=== Text extract ===
****************
NVIDIA OpenMathReasoning: Large-Scale Mathematical Reasoning Dataset Behind AIMO-2 Winning Model
Overview
OpenMathReasoning is a large-scale mathematical reasoning dataset developed by NVIDIA that served as the foundation for the winning model in the AIMO-2 Kaggle competition. This dataset consists of 306K unique mathematical problems and a total of 5.68 million solutions, released under the CC BY 4.0 license.
High-quality mathematical problems collected from the AoPS (Art of Problem Solving) forum were processed using DeepSeek-R1 and QwQ-32B models to generate solutions applying various reasoning methodologies including Chain-of-Thought, Tool-Integrated Reasoning, and Generation Selection.
Dataset Composition and Scale
Core Statistics
Component | Scale | Description |
---|---|---|
Unique Math Problems | 306K | Unique problems collected from AoPS forum |
CoT Solutions | 3.2M | Long Chain-of-Thought solutions |
TIR Solutions | 1.7M | Tool-Integrated Reasoning solutions |
GenSelect Samples | 566K | Optimal solution selection from multiple candidates |
Additional Problems | 193K | Additional problems without solutions |
Total Data Points | 5,678,317 | Complete dataset size |
Data Sources
The primary source is the AoPS (Art of Problem Solving) forum, which includes categories such as high school olympiads and mathematical competitions. Additional sources include portions of the MATH training dataset, with problems refined using Qwen2.5-32B-Instruct for quality enhancement.
Dataset Field Structure
Key Field Descriptions
The dataset contains structured information including problem descriptions refined by Qwen2.5-32B-Instruct from AoPS forum, synthetic solutions generated by DeepSeek-R1 or QwQ-32B models, generation model identifiers, problem type classifications, expected answers through extraction or majority voting, source forum names, inference modes, pass rates from Qwen2.5-Math-72B-Instruct TIR mode, and usage indicators for AIMO-2 Kaggle winning model training.
****************
=== Exercise requirements ===
1. Retype the OpenMathReasoning overview from "Dataset Field Structure" up to and including "winning model training.".
2. Under what license does the OpenMathReasoning overview say the dataset is released?
3. Carry on the OpenMathReasoning overview, starting after its last sentence.
The material that follows comes from a separate source.

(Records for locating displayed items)
****************
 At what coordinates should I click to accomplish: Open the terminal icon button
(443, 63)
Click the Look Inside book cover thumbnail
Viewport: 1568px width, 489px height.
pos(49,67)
****************
=== Answers for the tasks ===
1.
Dataset Field Structure
Key Field Descriptions
The dataset contains structured information including problem descriptions refined by Qwen2.5-32B-Instruct from AoPS forum, synthetic solutions generated by DeepSeek-R1 or QwQ-32B models, generation model identifiers, problem type classifications, expected answers through extraction or majority voting, source forum names, inference modes, pass rates from Qwen2.5-Math-72B-Instruct TIR mode, and usage indicators for AIMO-2 Kaggle winning model training.

2. CC BY 4.0

3.
Problem Type Classification
Problems are categorized into three main types: has_answer_extracted for problems with clearly extractable answers, no_answer_extracted for problems where answer extraction is difficult, and converted_proof for proof problems converted to answer-based questions.
Reasoning Methodologies
1. Chain-of-Thought (CoT)
Chain-of-Thought reasoning demonstrates step-by-step logical thinking processes. For example, when solving a function evaluation problem like finding f(3) for f(x) = x² + 2x + 1, the CoT approach would systematically substitute the value, calculate each term separately, and combine the results to reach the final answer of 16.
2. Tool-Integrated Reasoning (TIR)
Tool-Integrated Reasoning incorporates external tools or calculators for enhanced reasoning. When solving complex integrals, this approach would apply integration rules to each term, verify results using computational tools, and present the final organized answer with proper mathematical notation.
3. Generation Selection (GenSelect)
Generation Selection methodology involves creating multiple candidate solutions and selecting the optimal one based on criteria such as accuracy, efficiency, and clarity. This approach generates various solution strategies and chooses the most intuitive and accurate method.
Data Generation Pipeline
Stage 1: Problem Collection and Preprocessing
The pipeline begins with loading AoPS forum data and refining problems using Qwen2.5-32B-Instruct. Only validated problems that meet quality standards are included in the refined dataset.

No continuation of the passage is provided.